(Dataset records)
------------------------------

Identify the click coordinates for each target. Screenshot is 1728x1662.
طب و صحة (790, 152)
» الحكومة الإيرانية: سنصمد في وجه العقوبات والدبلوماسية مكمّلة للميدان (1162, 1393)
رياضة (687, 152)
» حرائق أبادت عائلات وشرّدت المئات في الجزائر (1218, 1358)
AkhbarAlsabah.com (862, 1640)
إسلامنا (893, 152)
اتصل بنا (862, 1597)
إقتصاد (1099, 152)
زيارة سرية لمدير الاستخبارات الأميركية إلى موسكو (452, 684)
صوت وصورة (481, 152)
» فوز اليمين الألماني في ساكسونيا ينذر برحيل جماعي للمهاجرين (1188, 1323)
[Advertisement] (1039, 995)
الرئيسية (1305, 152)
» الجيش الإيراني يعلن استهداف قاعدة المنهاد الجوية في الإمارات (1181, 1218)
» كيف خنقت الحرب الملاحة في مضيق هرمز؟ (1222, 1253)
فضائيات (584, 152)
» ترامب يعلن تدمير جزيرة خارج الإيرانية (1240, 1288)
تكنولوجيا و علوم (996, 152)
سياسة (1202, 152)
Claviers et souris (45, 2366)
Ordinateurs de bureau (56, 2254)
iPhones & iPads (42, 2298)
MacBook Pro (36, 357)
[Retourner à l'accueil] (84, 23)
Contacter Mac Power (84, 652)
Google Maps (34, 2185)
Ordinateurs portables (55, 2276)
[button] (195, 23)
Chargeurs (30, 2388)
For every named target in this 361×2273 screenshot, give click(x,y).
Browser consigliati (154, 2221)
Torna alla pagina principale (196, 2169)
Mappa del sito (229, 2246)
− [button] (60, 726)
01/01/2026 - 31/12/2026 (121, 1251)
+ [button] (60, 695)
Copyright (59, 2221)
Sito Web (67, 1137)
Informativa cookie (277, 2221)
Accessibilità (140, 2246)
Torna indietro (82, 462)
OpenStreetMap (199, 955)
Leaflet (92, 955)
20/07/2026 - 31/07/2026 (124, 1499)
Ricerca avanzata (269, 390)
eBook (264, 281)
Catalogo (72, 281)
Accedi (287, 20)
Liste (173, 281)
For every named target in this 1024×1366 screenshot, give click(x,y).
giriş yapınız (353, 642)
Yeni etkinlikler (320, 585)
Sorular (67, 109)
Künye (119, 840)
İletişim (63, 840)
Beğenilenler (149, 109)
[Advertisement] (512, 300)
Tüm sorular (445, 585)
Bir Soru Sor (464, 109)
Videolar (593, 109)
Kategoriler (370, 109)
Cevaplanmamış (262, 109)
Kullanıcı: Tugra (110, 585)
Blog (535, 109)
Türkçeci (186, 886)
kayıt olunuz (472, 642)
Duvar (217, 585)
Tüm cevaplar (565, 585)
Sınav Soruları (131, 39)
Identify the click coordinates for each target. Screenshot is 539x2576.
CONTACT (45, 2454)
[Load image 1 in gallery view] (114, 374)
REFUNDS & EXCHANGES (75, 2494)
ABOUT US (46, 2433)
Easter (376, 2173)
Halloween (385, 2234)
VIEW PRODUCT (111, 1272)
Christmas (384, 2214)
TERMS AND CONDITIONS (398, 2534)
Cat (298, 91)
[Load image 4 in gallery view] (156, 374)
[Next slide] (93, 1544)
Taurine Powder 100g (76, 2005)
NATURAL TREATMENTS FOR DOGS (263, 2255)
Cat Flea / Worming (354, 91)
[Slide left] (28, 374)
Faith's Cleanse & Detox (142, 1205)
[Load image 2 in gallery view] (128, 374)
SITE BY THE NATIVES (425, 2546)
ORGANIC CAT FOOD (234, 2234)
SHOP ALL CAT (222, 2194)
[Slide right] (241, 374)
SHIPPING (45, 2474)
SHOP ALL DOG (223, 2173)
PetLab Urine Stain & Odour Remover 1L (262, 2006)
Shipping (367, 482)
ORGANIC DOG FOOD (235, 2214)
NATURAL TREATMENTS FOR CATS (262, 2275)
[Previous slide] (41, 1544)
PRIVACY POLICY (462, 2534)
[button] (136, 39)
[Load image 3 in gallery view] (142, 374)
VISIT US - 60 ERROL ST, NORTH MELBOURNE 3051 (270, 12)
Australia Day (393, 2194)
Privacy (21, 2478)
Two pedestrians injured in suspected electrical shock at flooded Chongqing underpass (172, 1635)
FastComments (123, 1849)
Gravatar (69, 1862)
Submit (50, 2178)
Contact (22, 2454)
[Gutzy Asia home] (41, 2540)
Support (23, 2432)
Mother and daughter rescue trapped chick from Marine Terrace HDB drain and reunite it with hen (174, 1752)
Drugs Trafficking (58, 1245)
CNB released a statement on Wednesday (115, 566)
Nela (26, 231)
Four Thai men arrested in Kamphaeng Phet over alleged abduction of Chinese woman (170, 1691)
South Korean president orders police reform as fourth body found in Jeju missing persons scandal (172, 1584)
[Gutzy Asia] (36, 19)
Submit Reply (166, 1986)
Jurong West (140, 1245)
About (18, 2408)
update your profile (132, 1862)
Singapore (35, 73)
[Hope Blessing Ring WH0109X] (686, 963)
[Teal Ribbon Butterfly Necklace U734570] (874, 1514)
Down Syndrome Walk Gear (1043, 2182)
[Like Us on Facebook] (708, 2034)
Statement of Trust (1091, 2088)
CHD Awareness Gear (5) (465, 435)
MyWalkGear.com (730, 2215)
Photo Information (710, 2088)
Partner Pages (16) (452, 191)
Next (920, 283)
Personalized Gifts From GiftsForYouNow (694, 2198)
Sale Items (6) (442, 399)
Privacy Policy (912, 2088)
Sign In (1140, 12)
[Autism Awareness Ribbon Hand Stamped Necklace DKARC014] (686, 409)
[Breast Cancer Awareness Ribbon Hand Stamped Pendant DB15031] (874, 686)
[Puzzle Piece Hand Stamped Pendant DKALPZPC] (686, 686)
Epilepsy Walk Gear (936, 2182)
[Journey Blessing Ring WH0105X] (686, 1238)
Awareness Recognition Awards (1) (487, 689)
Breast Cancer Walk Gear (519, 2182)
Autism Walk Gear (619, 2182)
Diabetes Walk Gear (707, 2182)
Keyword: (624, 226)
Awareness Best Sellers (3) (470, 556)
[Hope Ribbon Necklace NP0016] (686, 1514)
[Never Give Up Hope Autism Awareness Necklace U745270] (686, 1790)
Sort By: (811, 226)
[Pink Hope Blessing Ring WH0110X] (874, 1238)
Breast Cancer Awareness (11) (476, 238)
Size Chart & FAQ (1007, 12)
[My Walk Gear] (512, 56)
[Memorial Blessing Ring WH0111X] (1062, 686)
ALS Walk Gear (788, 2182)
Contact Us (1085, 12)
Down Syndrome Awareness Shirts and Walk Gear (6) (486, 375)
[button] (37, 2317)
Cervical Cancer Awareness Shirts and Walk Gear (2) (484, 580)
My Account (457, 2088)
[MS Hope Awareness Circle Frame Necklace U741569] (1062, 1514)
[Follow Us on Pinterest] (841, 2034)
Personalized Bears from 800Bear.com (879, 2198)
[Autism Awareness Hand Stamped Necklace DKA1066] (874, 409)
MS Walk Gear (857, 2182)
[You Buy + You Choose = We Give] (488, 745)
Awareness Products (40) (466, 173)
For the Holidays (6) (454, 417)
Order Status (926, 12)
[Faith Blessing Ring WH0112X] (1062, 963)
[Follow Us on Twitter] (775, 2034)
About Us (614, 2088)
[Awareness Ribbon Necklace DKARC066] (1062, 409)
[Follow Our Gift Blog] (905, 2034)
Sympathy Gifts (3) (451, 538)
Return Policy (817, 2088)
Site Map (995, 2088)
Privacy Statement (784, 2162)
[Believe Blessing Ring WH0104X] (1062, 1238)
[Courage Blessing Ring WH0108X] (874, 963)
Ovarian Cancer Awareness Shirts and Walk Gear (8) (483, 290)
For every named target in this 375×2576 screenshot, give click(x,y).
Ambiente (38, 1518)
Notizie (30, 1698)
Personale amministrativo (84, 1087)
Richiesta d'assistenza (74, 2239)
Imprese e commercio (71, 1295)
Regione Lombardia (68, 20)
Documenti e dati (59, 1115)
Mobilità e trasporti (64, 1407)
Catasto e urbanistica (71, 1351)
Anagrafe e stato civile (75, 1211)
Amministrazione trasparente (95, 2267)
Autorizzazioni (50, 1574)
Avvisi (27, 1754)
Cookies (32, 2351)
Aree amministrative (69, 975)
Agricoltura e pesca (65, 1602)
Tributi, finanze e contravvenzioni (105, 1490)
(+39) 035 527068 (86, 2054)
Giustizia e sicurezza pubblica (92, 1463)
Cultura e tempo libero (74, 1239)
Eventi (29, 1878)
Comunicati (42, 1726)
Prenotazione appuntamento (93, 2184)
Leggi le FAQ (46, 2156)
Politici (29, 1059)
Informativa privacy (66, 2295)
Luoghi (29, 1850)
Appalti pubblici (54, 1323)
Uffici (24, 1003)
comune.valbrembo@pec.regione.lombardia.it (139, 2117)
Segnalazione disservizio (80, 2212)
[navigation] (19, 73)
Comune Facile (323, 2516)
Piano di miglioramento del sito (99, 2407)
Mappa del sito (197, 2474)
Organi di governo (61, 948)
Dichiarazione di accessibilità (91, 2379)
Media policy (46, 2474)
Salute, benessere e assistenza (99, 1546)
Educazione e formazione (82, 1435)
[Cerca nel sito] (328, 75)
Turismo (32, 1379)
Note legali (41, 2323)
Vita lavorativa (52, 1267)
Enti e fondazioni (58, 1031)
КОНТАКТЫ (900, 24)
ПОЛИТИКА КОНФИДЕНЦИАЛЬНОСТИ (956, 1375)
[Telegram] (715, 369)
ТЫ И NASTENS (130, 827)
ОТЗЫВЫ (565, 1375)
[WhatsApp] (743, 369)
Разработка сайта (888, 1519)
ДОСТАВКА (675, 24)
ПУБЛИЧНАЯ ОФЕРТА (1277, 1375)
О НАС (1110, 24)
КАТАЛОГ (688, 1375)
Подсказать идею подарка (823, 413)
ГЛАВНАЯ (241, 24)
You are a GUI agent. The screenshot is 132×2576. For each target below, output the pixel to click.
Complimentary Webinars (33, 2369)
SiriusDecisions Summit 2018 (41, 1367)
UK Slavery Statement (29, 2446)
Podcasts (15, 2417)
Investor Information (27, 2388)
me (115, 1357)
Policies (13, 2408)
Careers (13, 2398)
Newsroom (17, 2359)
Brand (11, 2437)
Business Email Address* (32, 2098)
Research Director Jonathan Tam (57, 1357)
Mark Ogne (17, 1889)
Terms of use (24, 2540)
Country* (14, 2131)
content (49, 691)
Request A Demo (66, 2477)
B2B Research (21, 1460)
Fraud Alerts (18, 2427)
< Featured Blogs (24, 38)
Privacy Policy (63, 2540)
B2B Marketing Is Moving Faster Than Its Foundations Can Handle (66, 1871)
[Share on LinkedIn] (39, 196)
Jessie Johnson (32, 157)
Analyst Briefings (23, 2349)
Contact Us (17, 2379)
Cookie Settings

------------------------------

→ The task: Emit an exact copy of the lines spanning the start of the records to the line containing "[Advertisement] (1039, 995)", inclusive, and no other output.

→ Reply:
Identify the click coordinates for each target. Screenshot is 1728x1662.
طب و صحة (790, 152)
» الحكومة الإيرانية: سنصمد في وجه العقوبات والدبلوماسية مكمّلة للميدان (1162, 1393)
رياضة (687, 152)
» حرائق أبادت عائلات وشرّدت المئات في الجزائر (1218, 1358)
AkhbarAlsabah.com (862, 1640)
إسلامنا (893, 152)
اتصل بنا (862, 1597)
إقتصاد (1099, 152)
زيارة سرية لمدير الاستخبارات الأميركية إلى موسكو (452, 684)
صوت وصورة (481, 152)
» فوز اليمين الألماني في ساكسونيا ينذر برحيل جماعي للمهاجرين (1188, 1323)
[Advertisement] (1039, 995)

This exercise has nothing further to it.